__Supplied passage__:

------------------------------------------------------------

In this physical, psychological war, Saddam surprisingly is still ahead. Sacking Baghdad will be no cakewalk.

Taking It To
The Streets
Taking It To The Streets
Just a few weeks ago, millions of Shiite Muslims were flocking to al-Najaf, south of Baghdad, as they do every year to commemorate the death of the revered Imam, Ali. The bustling throng kissed the fence protecting Ali’s tomb and remembered him in customary outbursts of fervour. But Najaf has been transformed now, witnessing to its east a fierce battle in which the US claims they have killed 200 Iraqis.

A day after the blow, though, Iraqi TV broadcast images of Iraqi soldiers, at an unknown location in the south—where coalition soldiers have certainly left their mark, having poured in from the Kuwaiti border—training and preparing themselves for war. It was as if to say: "It’s not over yet. You’re not rid of us yet."

One of the biggest surprises of this war has been the Iraqi military’s resilience against a coalition many times larger and better equipped. The one question being asked of coalition commanders: did you expect such resistance?

President Bush and Tony Blair, at a joint briefing last Thursday, brushed aside any suggestion of surprise. Bush said he’d repeatedly warned the war may last longer than anticipated. "This isn’t a matter of a timetable," he said somberly. "It’s a matter of victory." The war would take "however long it takes to win".

------------------------------------------------------------

__What you need to do__:
**A)** From the article on the Iraq war, return the part that opens with the words containing "One of the biggest" and closes with "expect such resistance?".
**B)** Summarize the article on the Iraq war in two sentences.

(Pointing data for screenshots and documents)
------------------------------------------------------------

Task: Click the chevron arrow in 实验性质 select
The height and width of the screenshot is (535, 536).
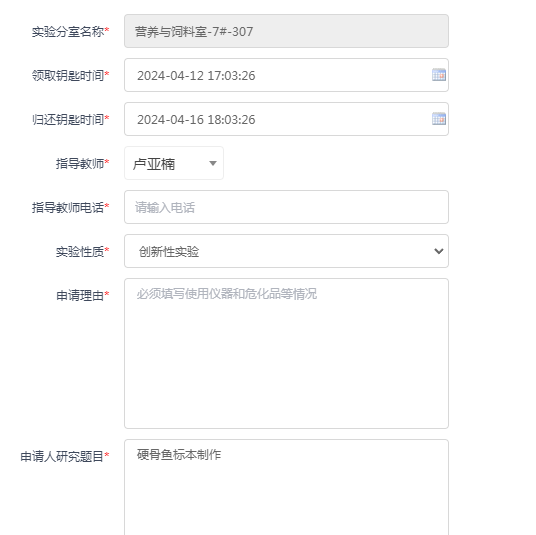Action: (439, 251)
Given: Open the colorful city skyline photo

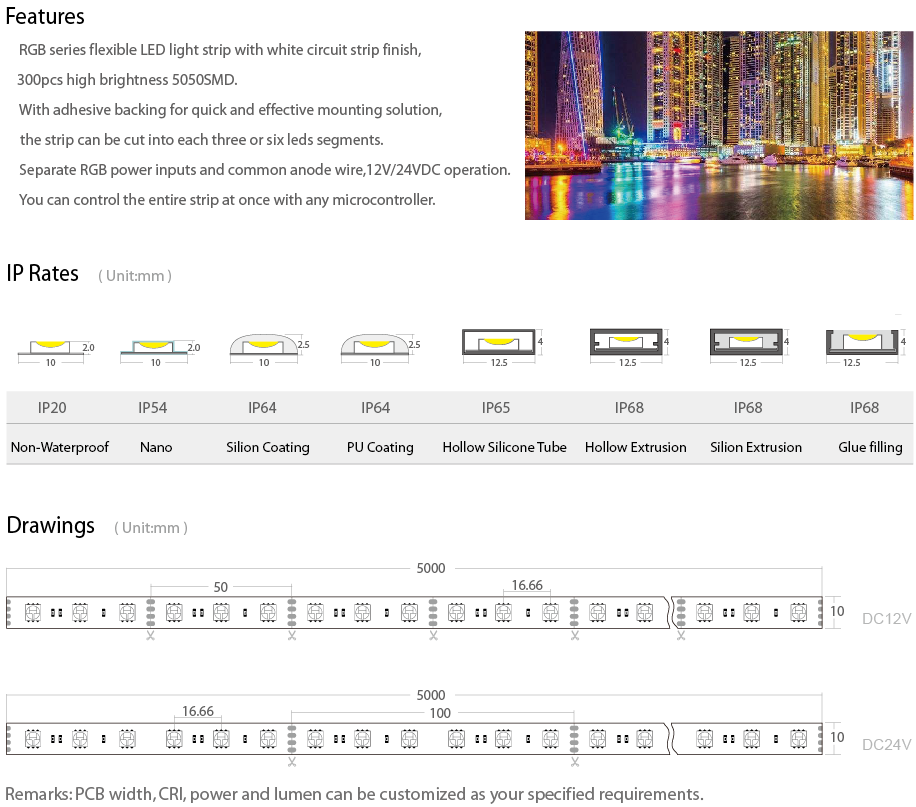Looking at the screenshot, I should pyautogui.click(x=718, y=125).
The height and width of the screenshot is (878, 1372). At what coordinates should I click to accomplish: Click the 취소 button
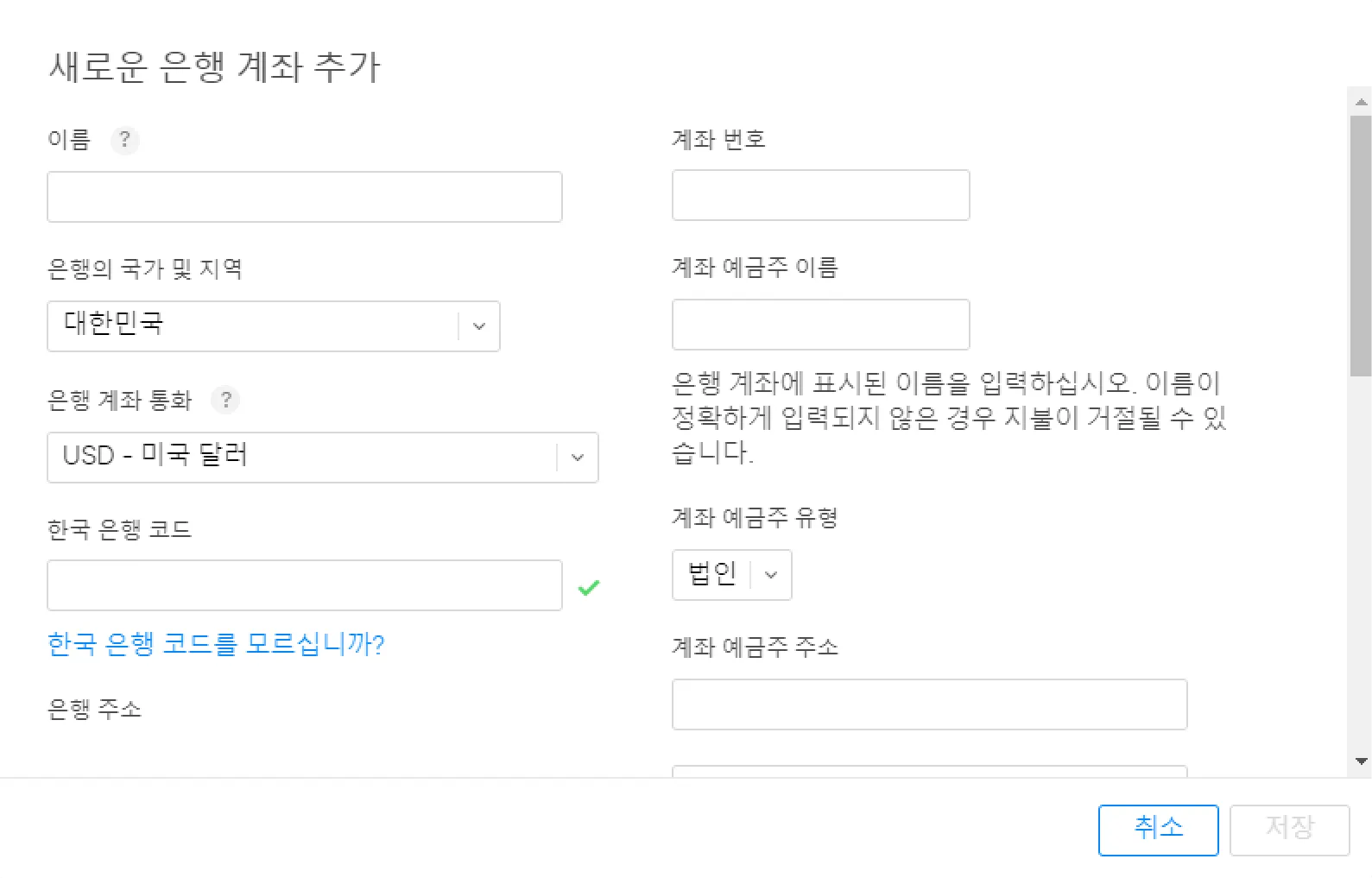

------------------------------------------------------------

__Solutions to the exercise__:
**A)**
One of the biggest surprises of this war has been the Iraqi military’s resilience against a coalition many times larger and better equipped. The one question being asked of coalition commanders: did you expect such resistance?

**B)** The Iraqi military has shown surprising resilience against a larger, better-equipped coalition, and Iraqi TV broadcast images of soldiers training for war a day after a battle east of Najaf in which the US claims to have killed 200 Iraqis. At a joint briefing, Bush and Blair brushed aside any suggestion of surprise, and Bush said the war would take however long it takes to win.